***** DATA IN THIS EXERCISE *****

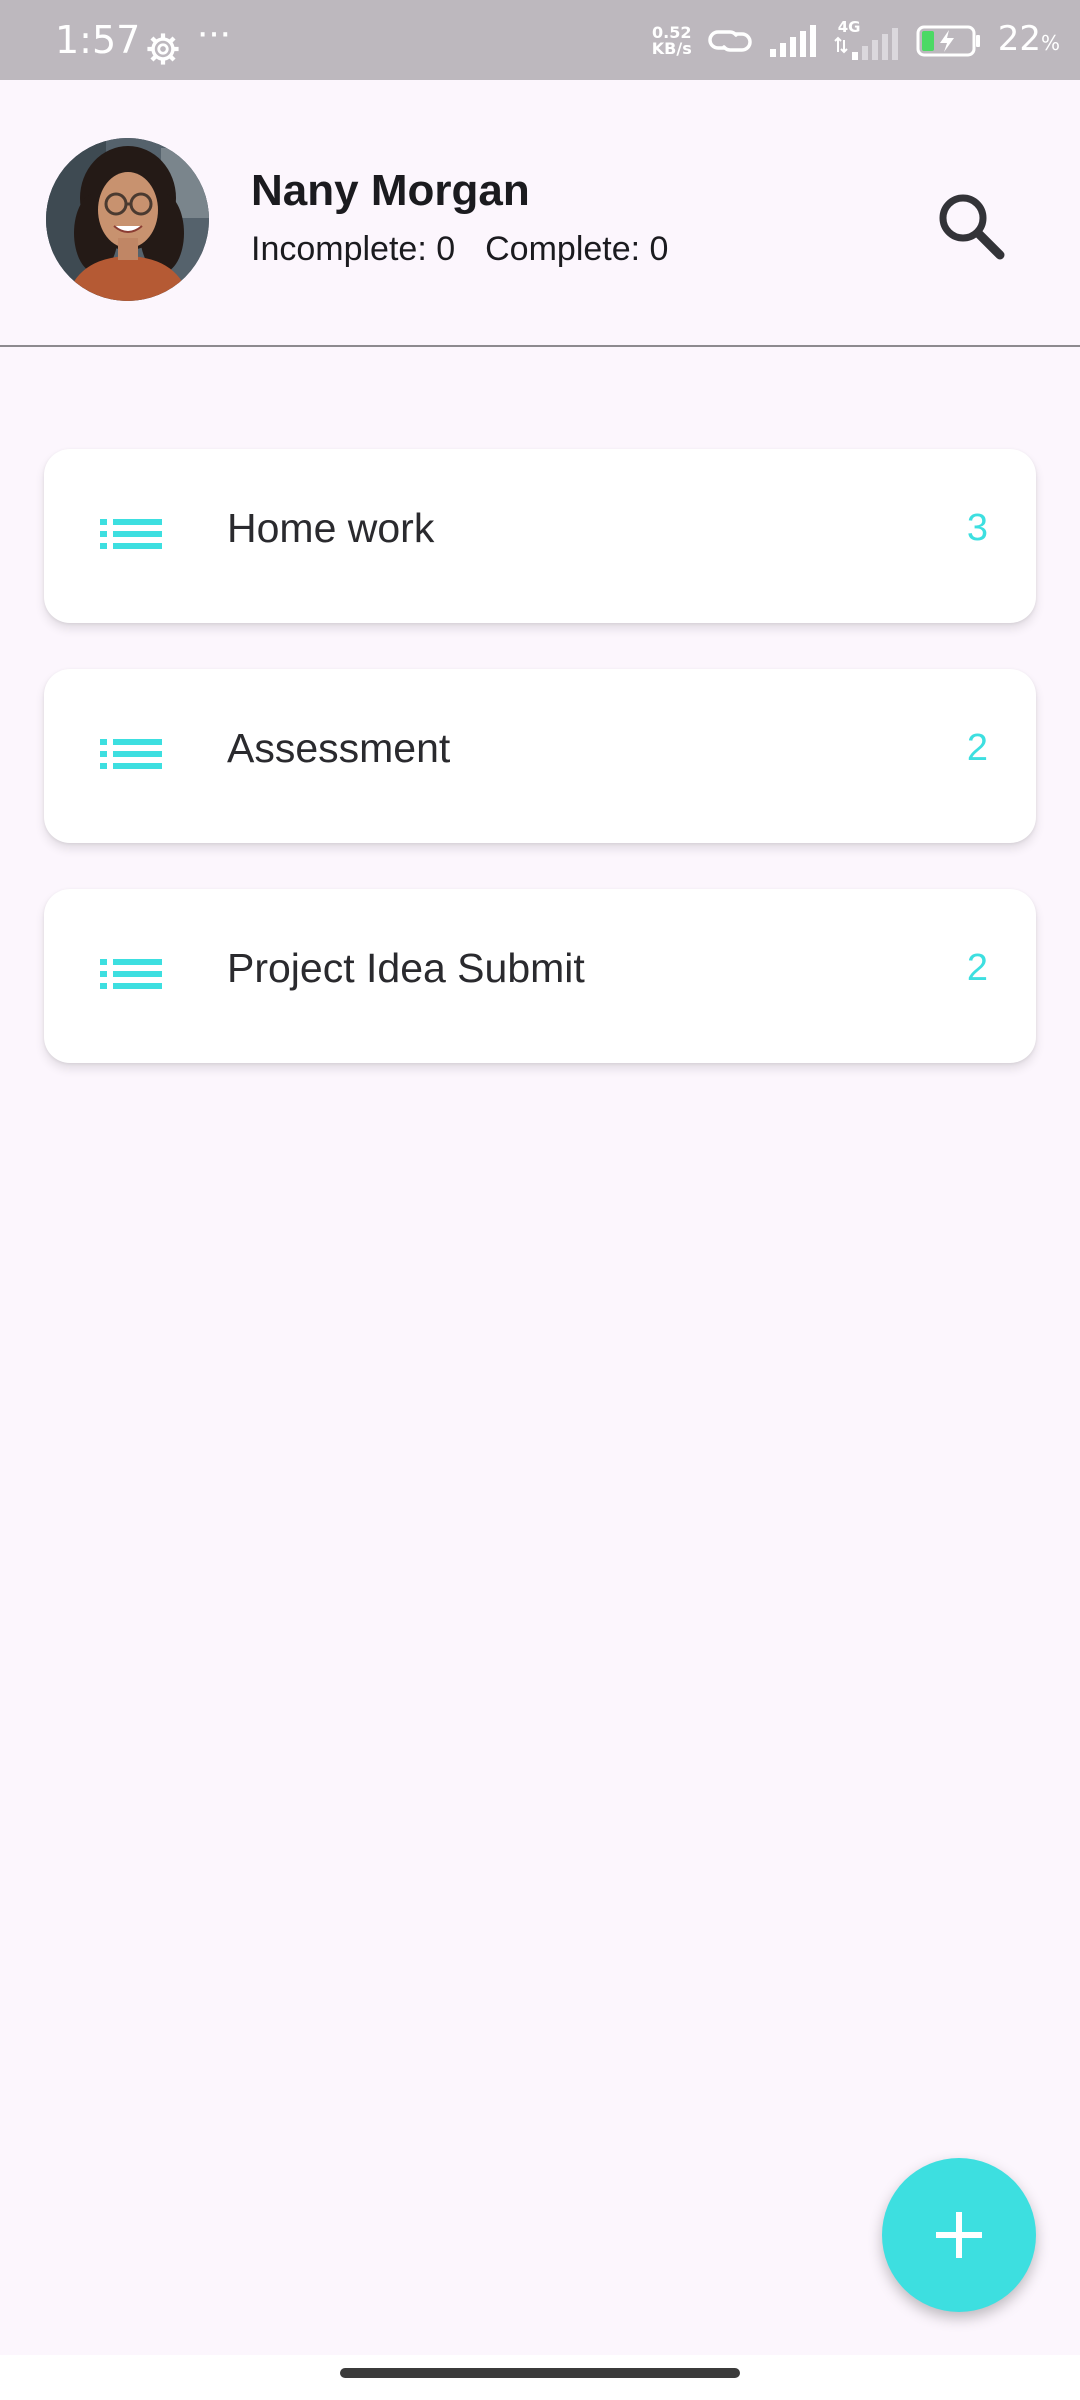  I want to click on list-item-assessment: Assessment 2, so click(540, 756).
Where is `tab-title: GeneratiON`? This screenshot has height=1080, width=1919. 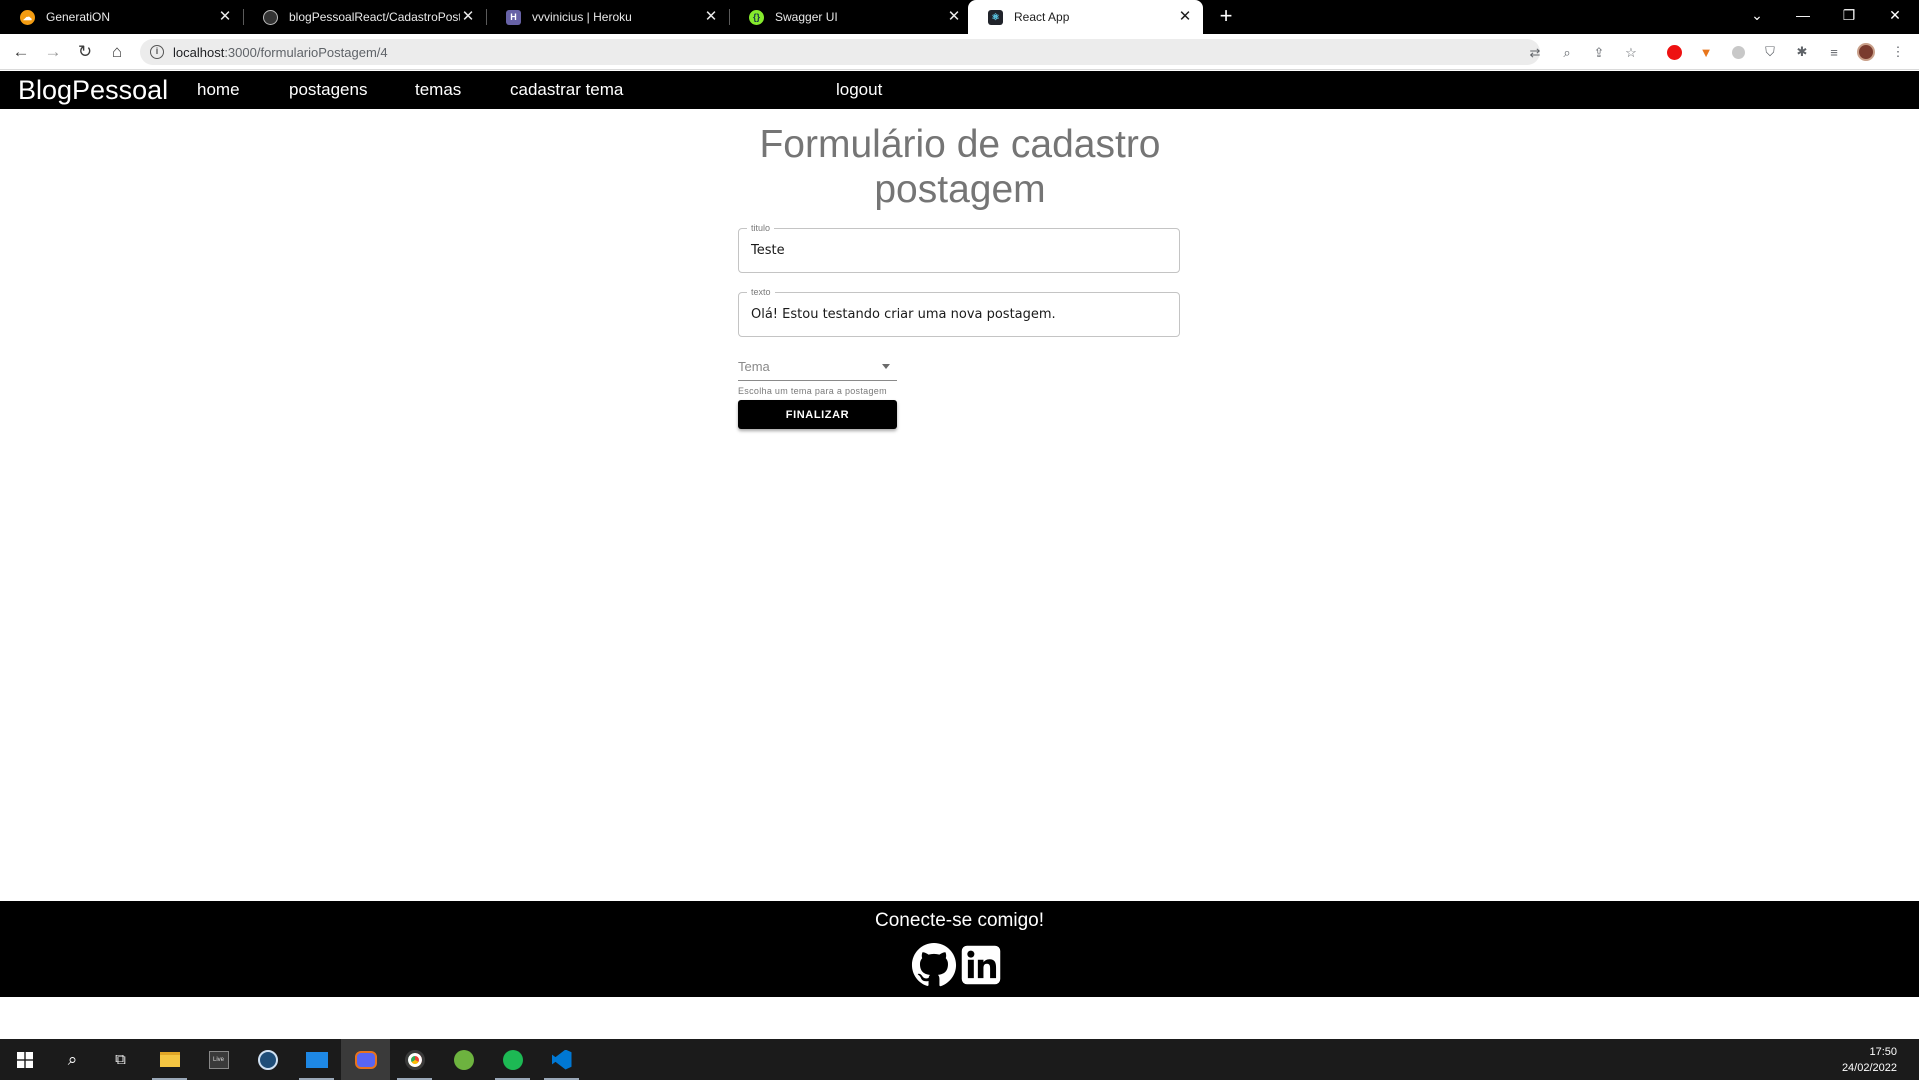
tab-title: GeneratiON is located at coordinates (78, 17).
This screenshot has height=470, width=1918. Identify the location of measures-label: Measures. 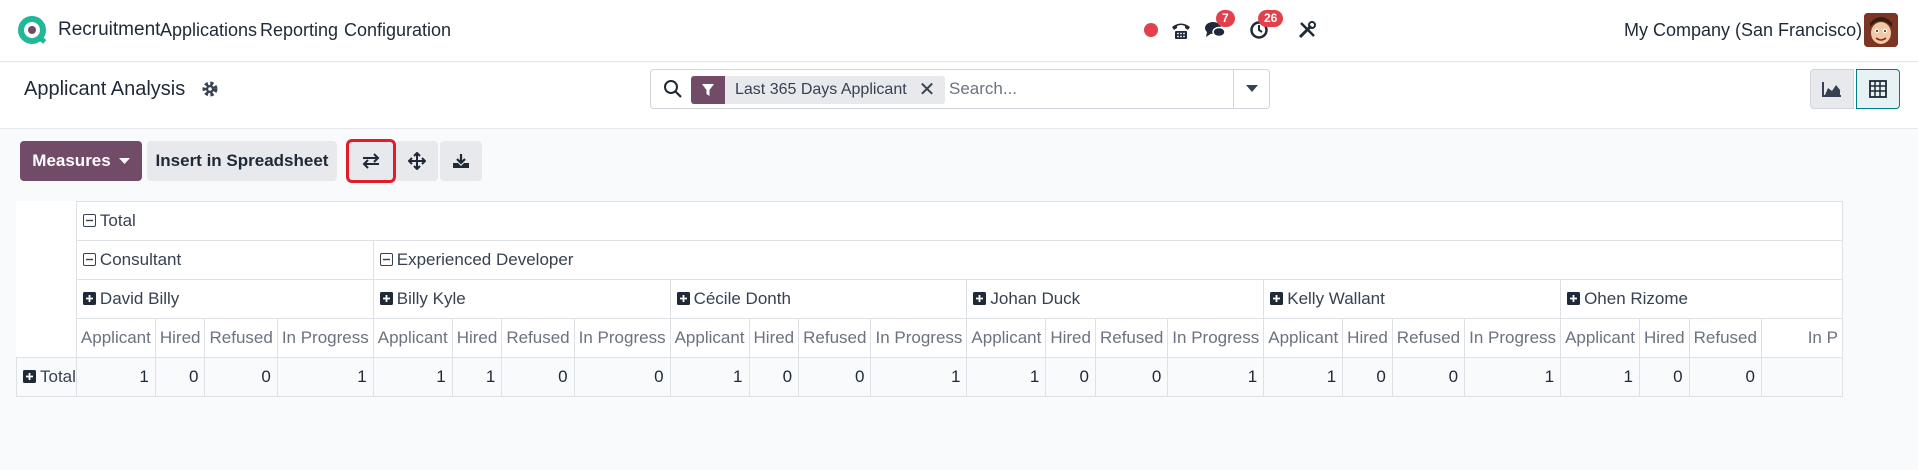
(72, 160).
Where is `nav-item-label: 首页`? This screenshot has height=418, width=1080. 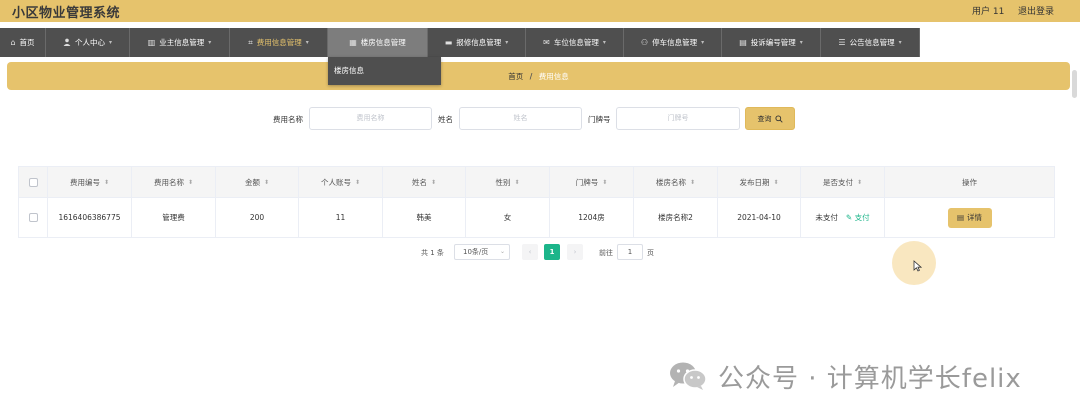 nav-item-label: 首页 is located at coordinates (27, 42).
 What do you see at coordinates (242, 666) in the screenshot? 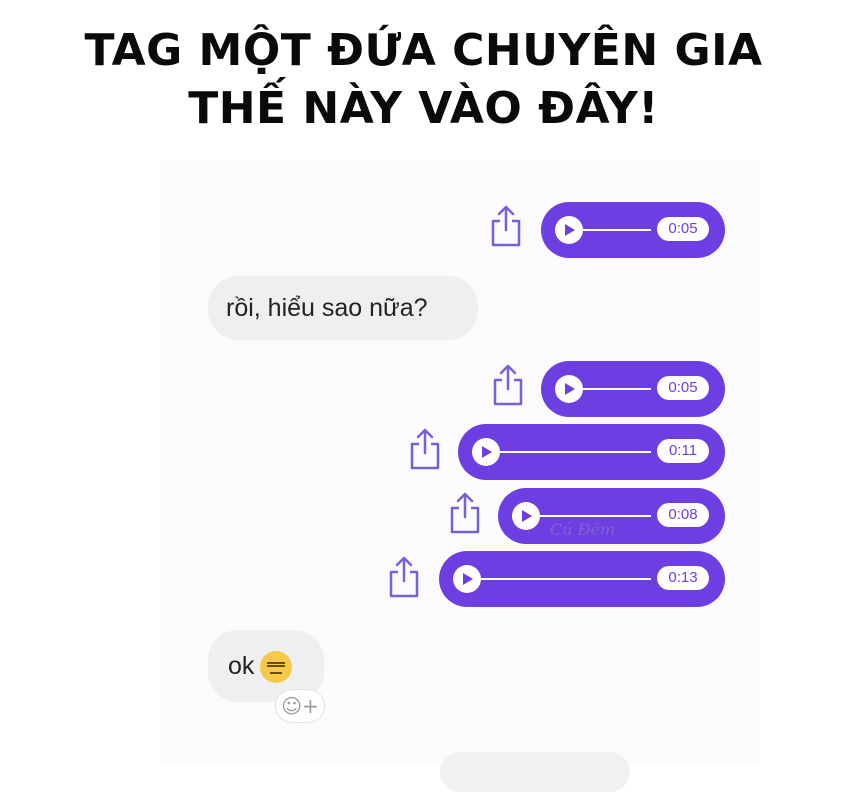
I see `message-text: ok` at bounding box center [242, 666].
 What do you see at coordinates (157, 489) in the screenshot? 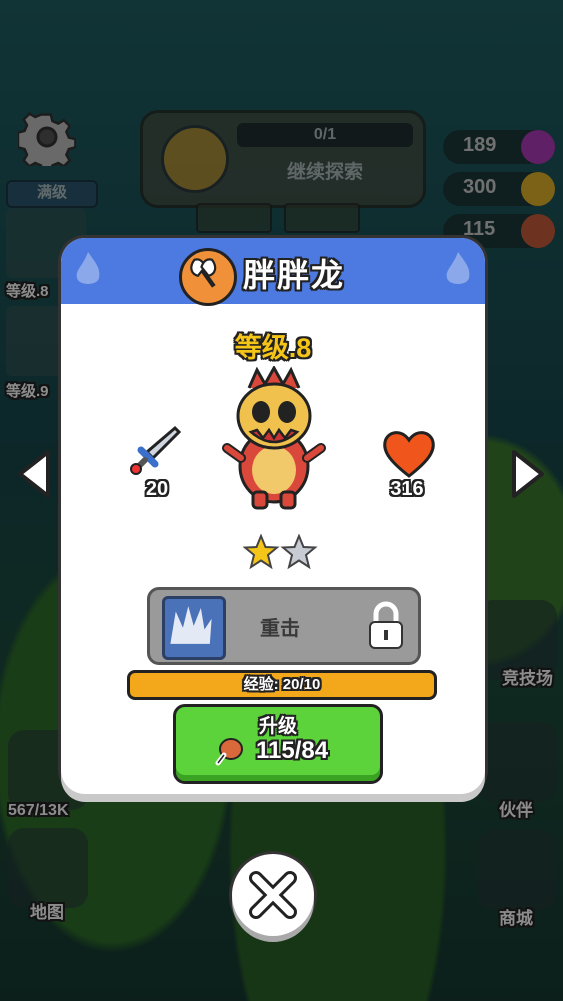
I see `attack-value: 20` at bounding box center [157, 489].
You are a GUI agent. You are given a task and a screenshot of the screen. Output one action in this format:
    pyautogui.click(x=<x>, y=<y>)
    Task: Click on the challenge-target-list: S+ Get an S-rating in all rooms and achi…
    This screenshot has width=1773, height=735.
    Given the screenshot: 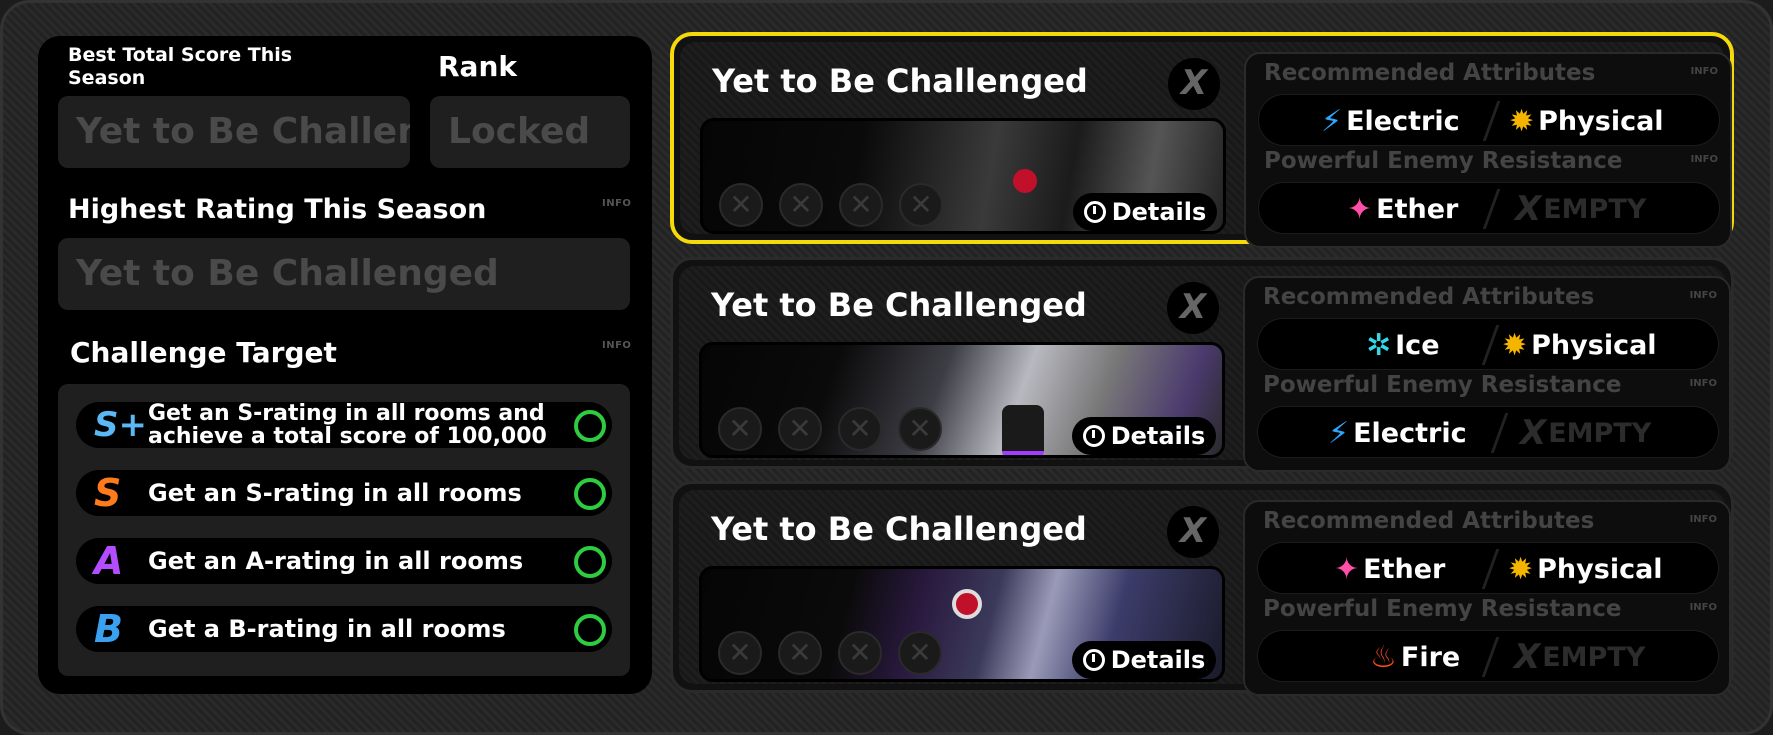 What is the action you would take?
    pyautogui.click(x=344, y=530)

*****

**TO DO:** Please rewrite the stretch of the listing from the line containing "What do you see at coordinates (242, 666)" through the line containing "center [157, 489].", replacing "screenshot" with "image" and keeping everything else the same. Leave the pictures out of your answer.

**RESULT OF THE TASK:**
 What do you see at coordinates (242, 666) in the image? 
I see `message-text: ok` at bounding box center [242, 666].
 What do you see at coordinates (157, 489) in the image? 
I see `attack-value: 20` at bounding box center [157, 489].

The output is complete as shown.